───── Supplied records ─────

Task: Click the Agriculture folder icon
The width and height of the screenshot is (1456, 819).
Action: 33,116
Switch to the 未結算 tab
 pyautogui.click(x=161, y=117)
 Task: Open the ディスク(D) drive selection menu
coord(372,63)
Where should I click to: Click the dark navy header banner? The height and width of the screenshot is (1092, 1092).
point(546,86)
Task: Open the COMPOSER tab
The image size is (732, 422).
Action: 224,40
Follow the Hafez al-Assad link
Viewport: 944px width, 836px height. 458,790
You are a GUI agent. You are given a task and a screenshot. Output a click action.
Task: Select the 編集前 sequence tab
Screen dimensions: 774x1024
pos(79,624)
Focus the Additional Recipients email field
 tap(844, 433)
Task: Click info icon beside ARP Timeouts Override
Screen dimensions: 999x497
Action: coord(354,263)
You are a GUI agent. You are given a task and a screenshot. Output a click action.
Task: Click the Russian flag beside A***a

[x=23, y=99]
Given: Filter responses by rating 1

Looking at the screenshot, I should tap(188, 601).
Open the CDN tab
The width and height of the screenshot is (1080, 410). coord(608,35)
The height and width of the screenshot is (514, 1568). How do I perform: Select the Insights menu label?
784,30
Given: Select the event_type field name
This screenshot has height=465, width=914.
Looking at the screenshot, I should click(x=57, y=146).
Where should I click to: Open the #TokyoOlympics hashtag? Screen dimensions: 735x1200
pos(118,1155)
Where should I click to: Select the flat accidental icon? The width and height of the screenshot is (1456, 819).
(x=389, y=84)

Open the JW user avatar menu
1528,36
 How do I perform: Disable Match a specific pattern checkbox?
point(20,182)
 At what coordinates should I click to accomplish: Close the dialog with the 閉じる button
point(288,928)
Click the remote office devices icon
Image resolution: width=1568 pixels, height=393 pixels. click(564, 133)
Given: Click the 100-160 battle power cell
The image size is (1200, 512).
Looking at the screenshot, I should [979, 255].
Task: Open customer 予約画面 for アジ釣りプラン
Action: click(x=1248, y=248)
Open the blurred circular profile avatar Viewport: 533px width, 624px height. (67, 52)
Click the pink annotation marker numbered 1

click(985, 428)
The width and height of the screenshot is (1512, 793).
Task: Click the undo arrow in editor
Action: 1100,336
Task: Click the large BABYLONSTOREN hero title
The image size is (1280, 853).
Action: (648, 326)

─────

Your assignment —
Starting with the line that contains "Given: Click the 100-160 battle power cell", restate every line through the end of the records above, exactly and with no other lines.

Task output —
Given: Click the 100-160 battle power cell
The image size is (1200, 512).
Looking at the screenshot, I should [979, 255].
Task: Open customer 予約画面 for アジ釣りプラン
Action: click(x=1248, y=248)
Open the blurred circular profile avatar Viewport: 533px width, 624px height. (67, 52)
Click the pink annotation marker numbered 1

click(985, 428)
The width and height of the screenshot is (1512, 793).
Task: Click the undo arrow in editor
Action: 1100,336
Task: Click the large BABYLONSTOREN hero title
The image size is (1280, 853).
Action: (648, 326)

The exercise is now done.